The growth was attributed to the increased marketing of Zambia as a tourist destination through various platforms with increased international arrivals at airports and land based ports of entry.
“Preliminary data indicates that the tourism sector grew by 7.1 percent compared to 1.7 percent in 2018. The growth was attributed to increased marketing of Zambia as a tourist destination through various platforms such as fairs, exhibitions, roadshows and hosting of international conferences, as well as provincial expositions. The utilization of digital marketing and the eVisa online services also contributed to the growth. Preliminary data indicates that international tourist arrivals increased by 12.9 percent to 1,209,898 in 2019 from 1,072,016 in 2018 (see Table 2.13). International tourist arrivals at Harry Mwanga Nkumbula, Kenneth Kaunda and Simon Mwansa Kapwepwe International Airports increased by 9.6 percent, 6.0 percent and 4.5 percent, respectively. Mfuwe, however, recorded a decrease of 29.9 percent. Similarly, land-based ports of entry Jimbe, Mokambo and Nsumbu recorded notable increases of 377.7 percent, 148.1 percent and 378.8 percent, respectively. Kasumbalesa, however, recorded a decrease of 12.6 percent despite it being traditionally a high traffic border in the region. This was on account of rerouting of traffic from Kasumbalesa to Jimbe and Mokambo,” it read.
However, despite the increase in tourists, visits to the Victoria Falls decreased while visits to the Mutanda, Unawake and Ntumbacushi Falls increased by 49.7 percent, 29.4 percent and 13.5 percent, respectively
“Tourist visits to waterfalls generally decreased by 22.3 percent to 173,103 visitors from 222,713 visitors in 2018. Visits to Mutanda, Unawake and Ntumbacushi Falls increased by 49.7 percent, 29.4 percent and 13.5 percent, respectively, while visits to Nyambwezu, Kundalila, Chipoma, Lufubu and Victoria Falls decreased by 63.4 percent 50.4 percent, 39.7 percent 30.2 percent and 24.0 percent, respectively,” it revealed.
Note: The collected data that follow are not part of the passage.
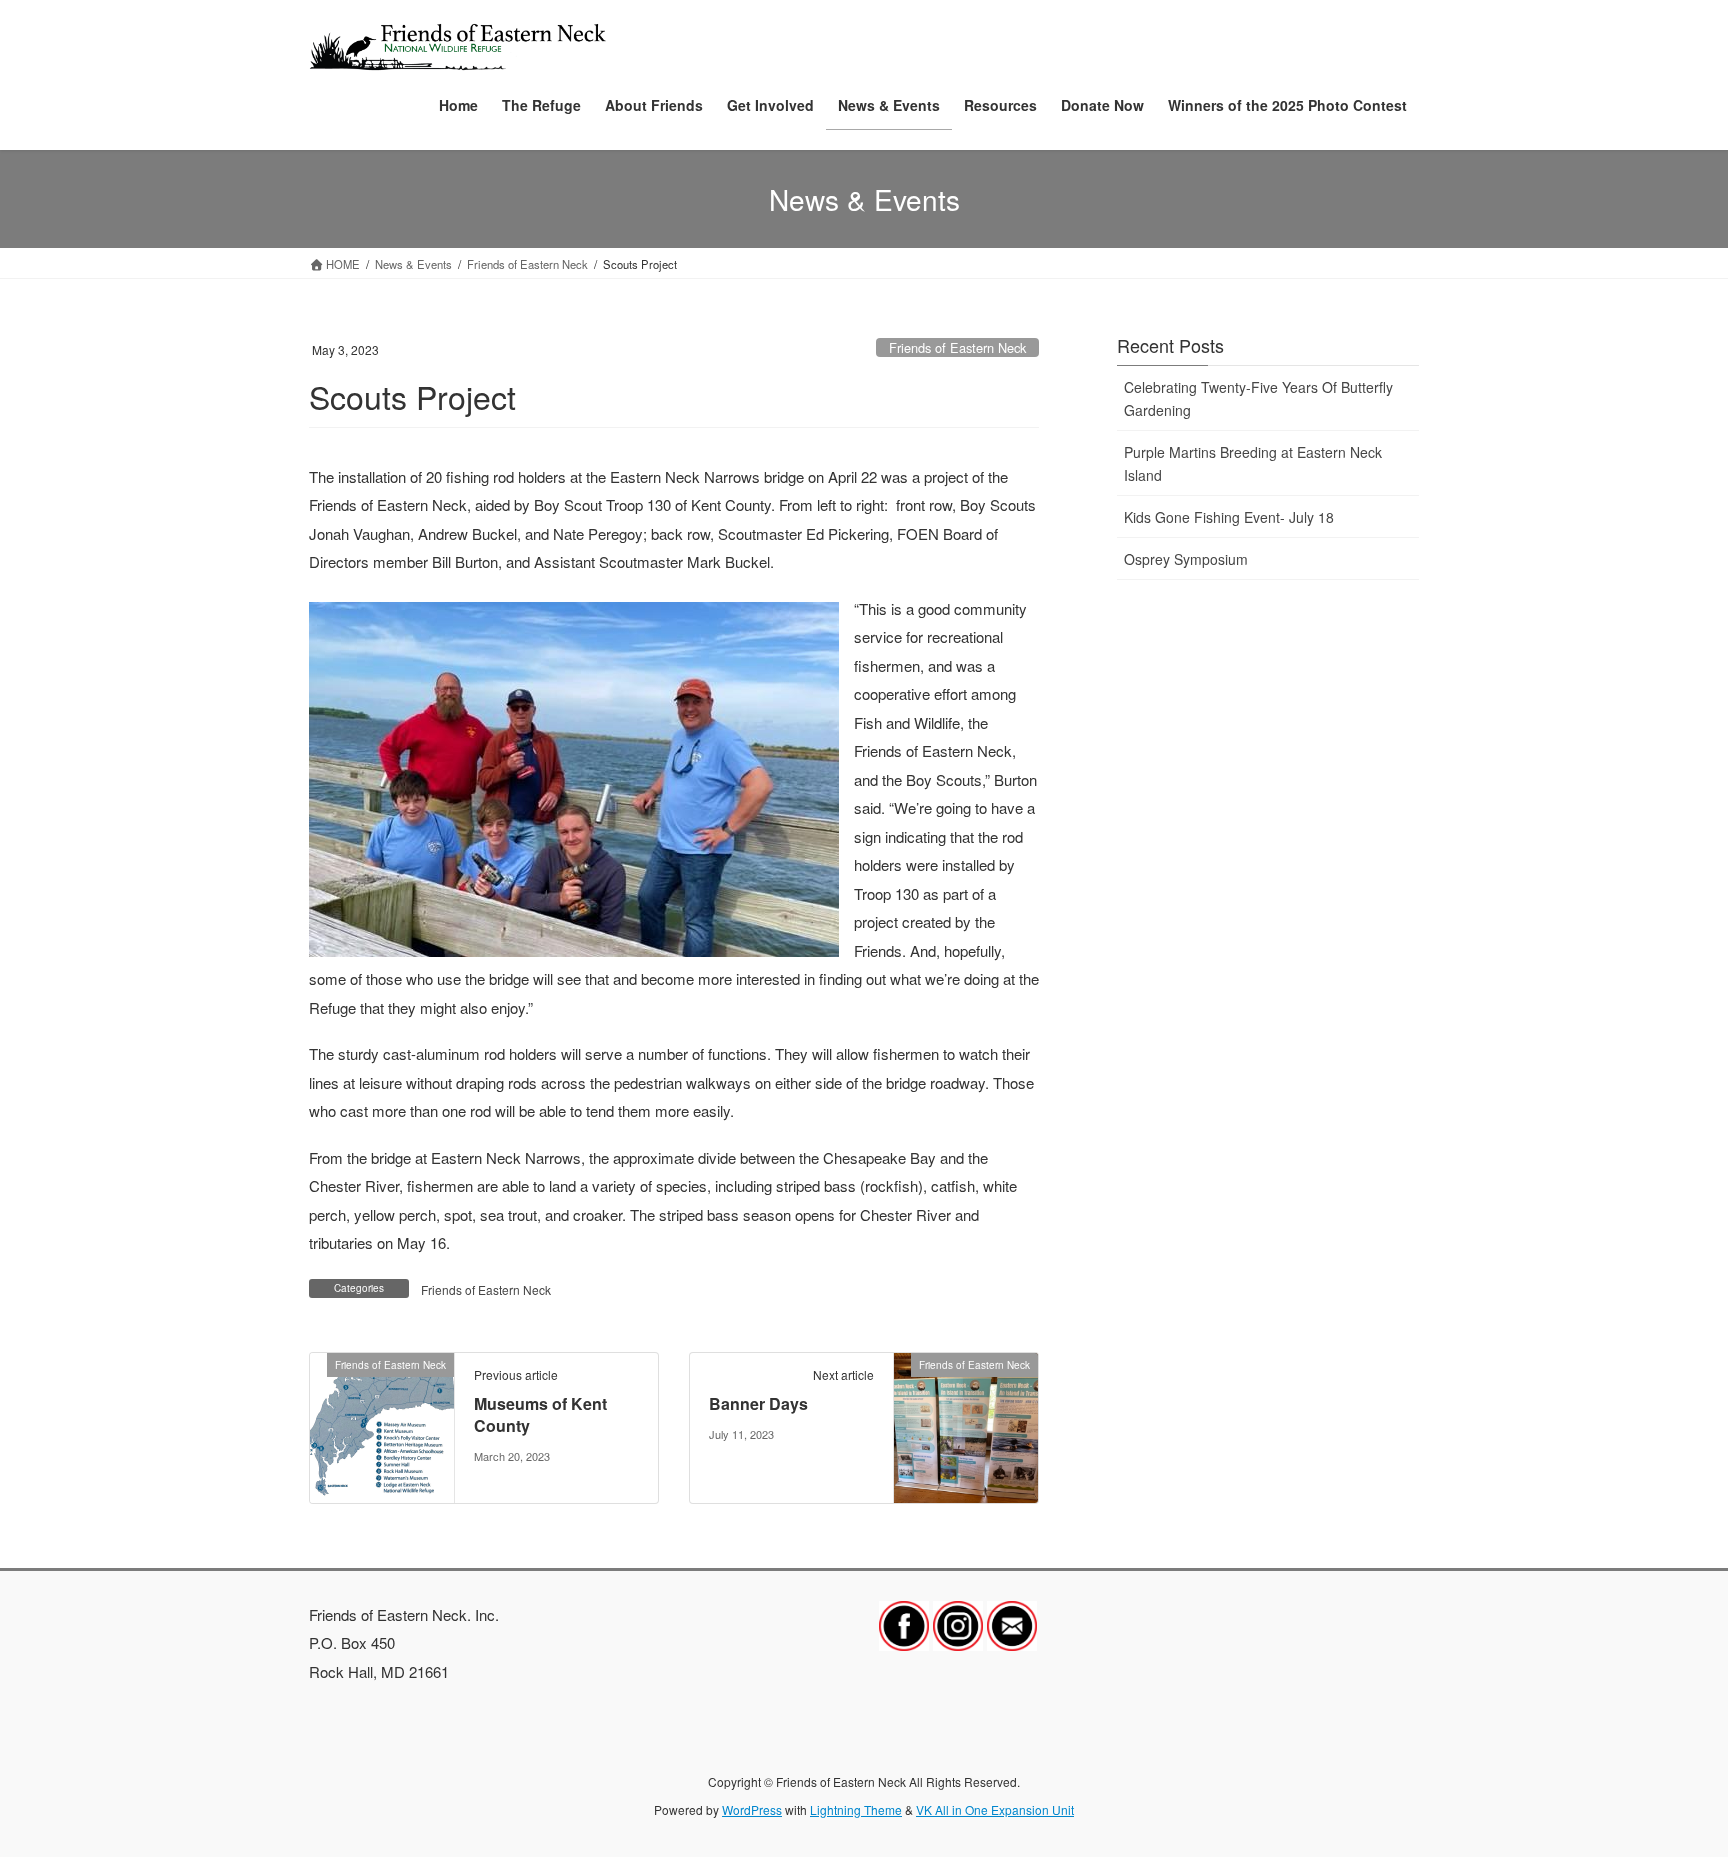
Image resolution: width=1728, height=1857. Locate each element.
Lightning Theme (856, 1809)
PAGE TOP (1673, 1783)
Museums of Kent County (540, 1414)
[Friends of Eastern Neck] (382, 1424)
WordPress (752, 1809)
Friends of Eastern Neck (957, 347)
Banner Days (758, 1403)
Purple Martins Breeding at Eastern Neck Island (1253, 463)
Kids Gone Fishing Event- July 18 (1229, 517)
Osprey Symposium (1186, 559)
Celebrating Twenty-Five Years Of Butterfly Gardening (1258, 398)
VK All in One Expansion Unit (995, 1809)
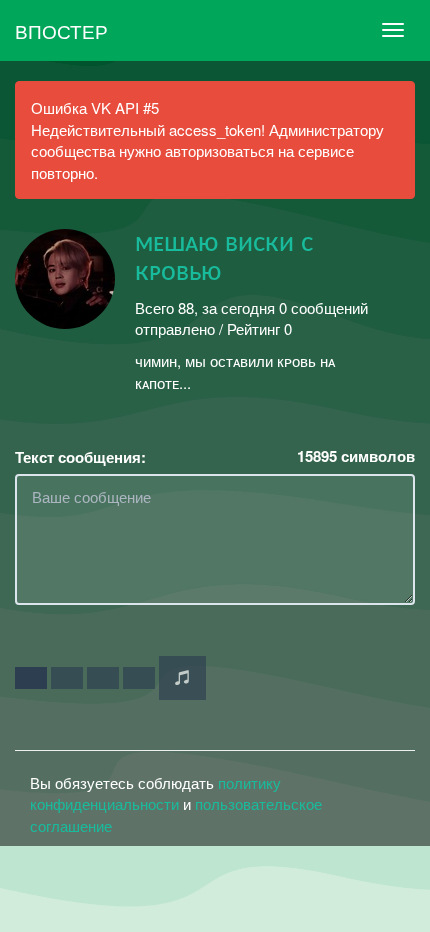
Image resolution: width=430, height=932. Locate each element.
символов (356, 456)
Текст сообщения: (80, 457)
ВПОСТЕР (61, 30)
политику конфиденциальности (155, 793)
And the report revealed that there was in increase in the mobile penetration rate which increased to 99.1 percent with MTN Zambia limited continuing to dominate the market with a market share of 43.7 percent of total mobile subscriptions
“As a result of the increase in mobile network subscription, the mobile penetration rate which represents the number of mobile subscriptions over total population increased to 99.1 percent from 91.6 percent in 2018. In terms of the mobile subscription market, MTN Zambia Limited continued to dominate with a market share of 43.7 percent of total mobile subscriptions. Airtel Zambia Limited and Zamtel had market shares of 33.9 percent and 22.4 percent, respectively,” the report read.
The report further revealed that in the year under review, severe malnutrition increased to 2.7 per 1000 population from 0.5 per 1000 population and underweight prevalence among children 0 to 23 months increased to 0.8 percent from 0.6 percent in 2018.
Meanwhile, it was revealed that in 2019, the country recorded a 418 percent increase in fish and fish products export quantities.
“During the year under review, the country recorded a 418 percent increase in fish and fish product export quantities from 532 Mt in 2018 to 2,756MT in 2019 as shown (see Table 2.6). The exports were valued at K1.46 billon compared to K8.53 million the 2018. The Democratic Republic of Congo continued to dominate the export market for Zambia’s fish and fish products. Other common export destinations Fresh frozen or chilled Tilapia constituted the largest exported fish as well as dried or smoked Tilapia. On the other hand, the quantity of imported fish and fish products dropped from 103,202 Mt to 95,536 Mt between 2018 and 2019 representing a 7.4 percent reduction. The imports valued at K50.14 million compared to the 2018 figure of K1.16 million. The major import sources were Namibia, China, Zimbabwe and South Africa,” read the report.